The framework wires cobra subcommands and delegates to your Plugin:

go
// pkg/plugin/plugin.go
type Plugin interface {
    Prompt(ctx context.Context, cfg config.Prompt) error
    Execute(ctx context.Context, args []string) error
    Brew(ctx context.Context, cfg ownbrewconfig.Config, tags []string, dry bool) error
    Require(ctx context.Context, cfg config.Require) error
}

Each method is one cobra subcommand. The scaffolded internal/plugin.go is the canonical implementation — it composes pkg/prompt, pkg/require, ownbrew and your custom commands. Most projects only ever change the command registration block.

Commands and optional behaviours

A command is anything that satisfies:

go
type Command interface {
    Name() string
    Description() string
    Execute(ctx context.Context, r *readline.Readline) error
}

The base interface is intentionally minimal. Layer in extra capabilities by also implementing optional interfaces:

InterfaceWhen the framework calls it
Helperhelp <cmd> from the prompt
ValidatorBefore Execute, lets you reject bad input
ShutdownerAfter the prompt exits, with a 3s deadline
CompleterGeneric completion for Args/Flags/AdditionalArgs
ArgumentCompleterPositional argument completion (preferred over Completer)
FlagCompleterCompletion when typing --something
AdditionalArgsCompleterAnything after --
PassThroughFlagsCompleterFlags passed through to a wrapped tool

The prompt uses Go type assertions to detect what each command supports. There is no super-interface to implement — pick what you need. See Writing Commands for examples.

The prompt loop

pkg/prompt.Run() is the heart of the interactive shell. Each line you type is:

  1. Trimmed; if empty, ignored
  2. Appended to history (file-locked)
  3. Alias-expanded (longest-prefix match against prompt.aliases in config)
  4. Parsed by pkg/readline into cmd, args, flags, additionalArgs
  5. Looked up in the command.Commands registry
  6. If matched: Validator.ValidateCommand.Execute
  7. If not matched: handed to pkg/shell (sh -c <input>)

Ctrl+C cancels the active command's context but does not exit the prompt — typing exit (or Ctrl+D) does that. On exit, the prompt loop calls Shutdown(ctx) on every registered command implementing Shutdowner, in parallel, with a 3-second timeout.

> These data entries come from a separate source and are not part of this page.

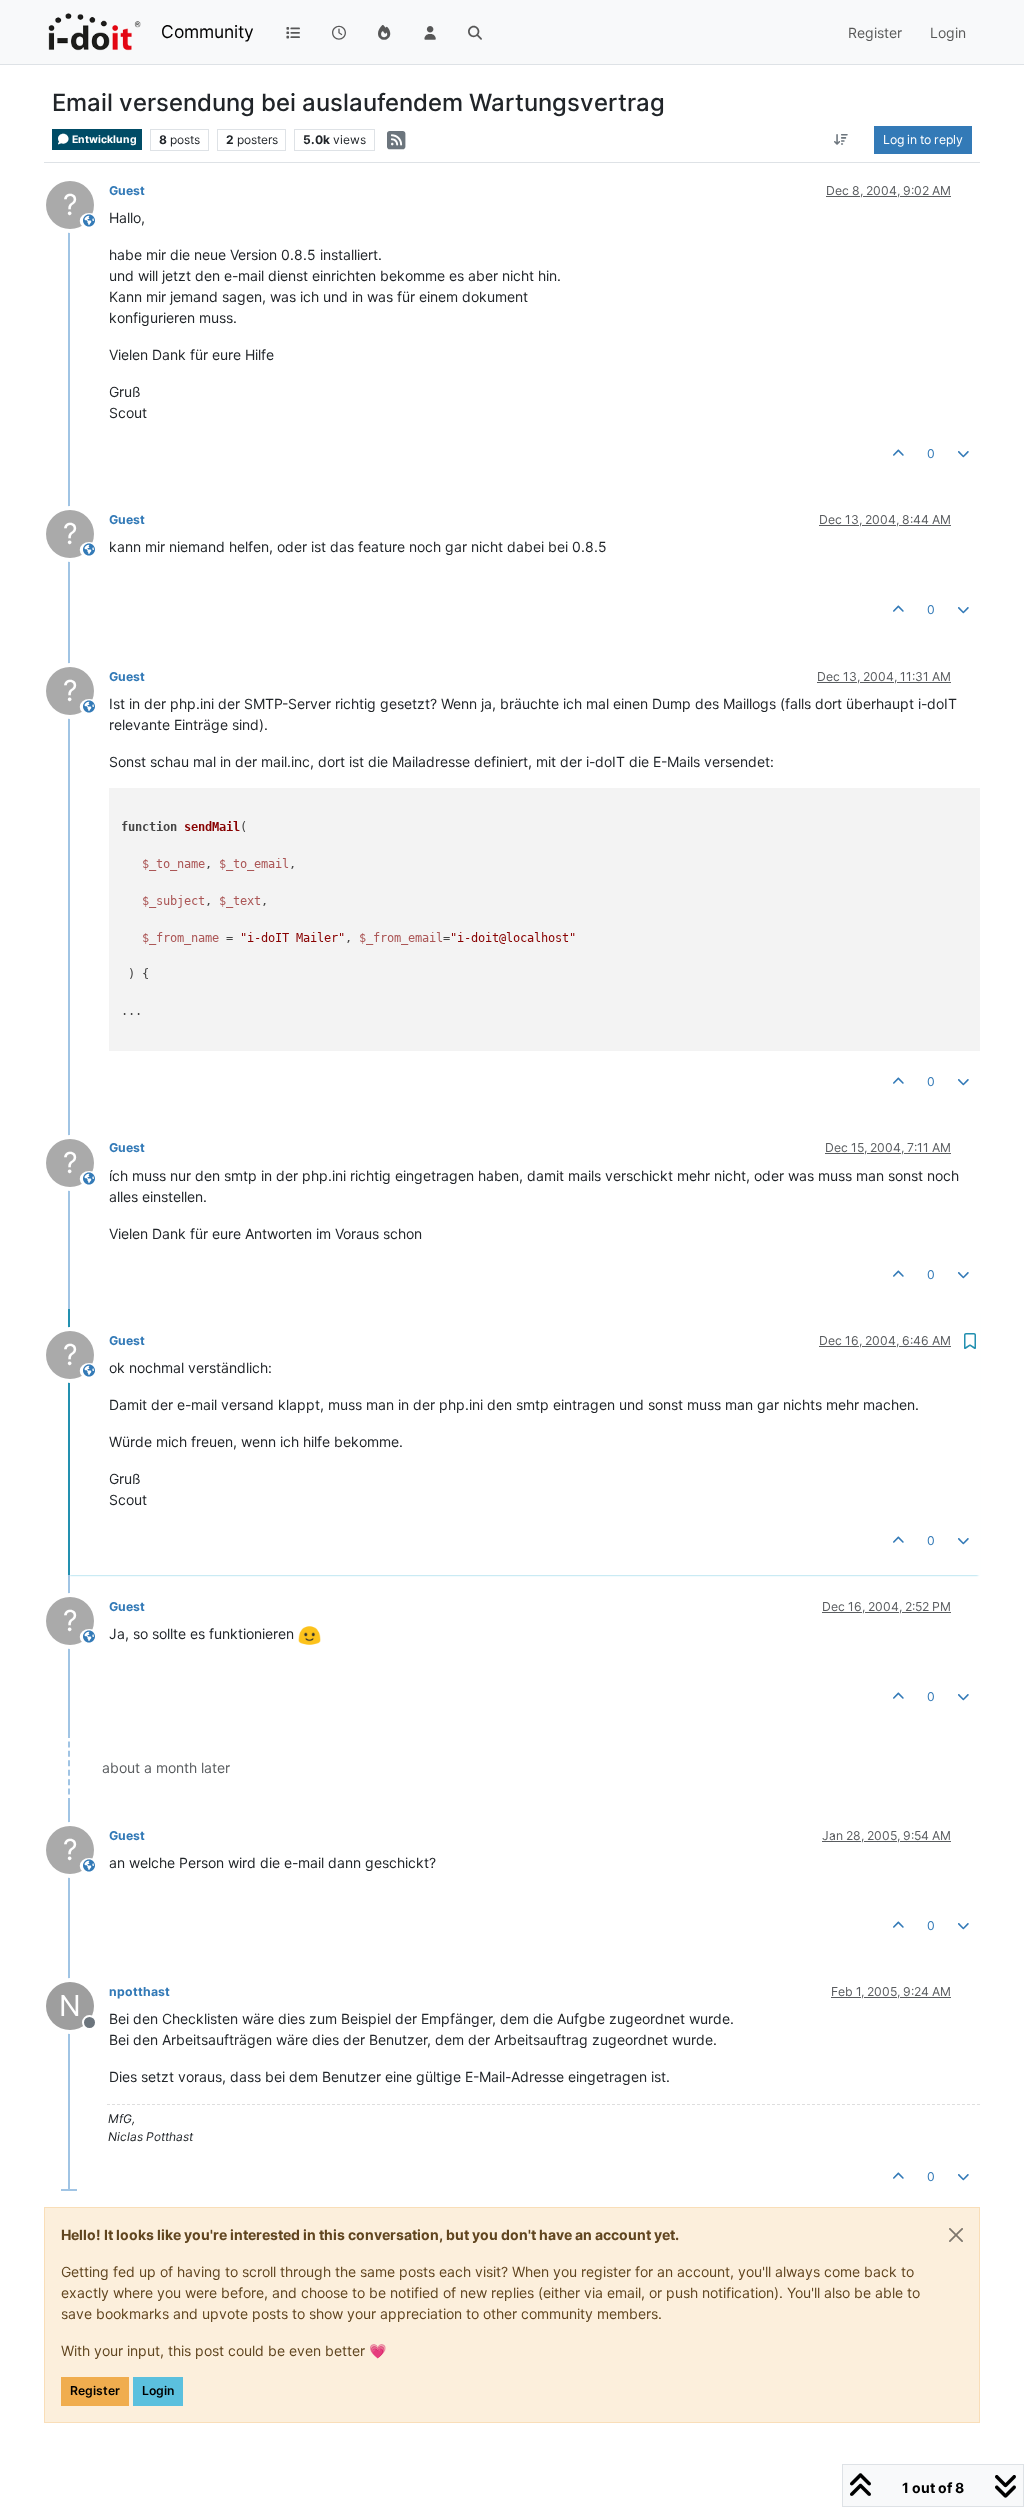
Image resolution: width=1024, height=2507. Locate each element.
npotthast (139, 1991)
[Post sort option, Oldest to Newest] (841, 140)
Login (158, 2390)
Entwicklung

Tab completion runs the same parser and dispatches to the appropriate optional *Completer interface based on the parser's mode (Args / Flags / AdditionalArgs).

Configuration & isolation

.posh.yaml is loaded by viper and exposes typed structs from pkg/config:

  • prompt — title, prefix, history, aliases (consumed by Plugin.Prompt)
  • env — name/value pairs prepended to the process environment when the shell starts
  • ownbrew — package list and target dirs (consumed by Plugin.Brew)
  • require — env vars, host packages and smoke-test scripts (consumed by Plugin.Require)

Anything else in the file is yours — your Plugin can viper.UnmarshalKey("yourkey", &yourStruct) to read custom sections (the seeded welcome.message works exactly this way).

The "isolated" in the slogan means: the shell's environment is built fresh on launch from .posh.yaml#env. Most projects prepend ${PROJECT_ROOT}/bin to $PATH so that ownbrew-installed tools win over the host versions.

The exec package

pkg/exec (newer addition) wraps os/exec.Cmd with a middleware chain. Prefer it over calling exec.Cmd.Run() directly when you want cross-cutting concerns (logging, env injection, dry-run). See Integrations for examples.

Where the lines are drawn

  • internal/ in the posh repo is for the posh CLI itself. Don't import it.
  • pkg/ is the public library surface. Stable, documented, importable.
  • The scaffold under embed/scaffold/init/ is what your project gets. Updates land there first; re-run posh init --override to pull them in.

That's the entire model. The rest of the documentation expands on each piece.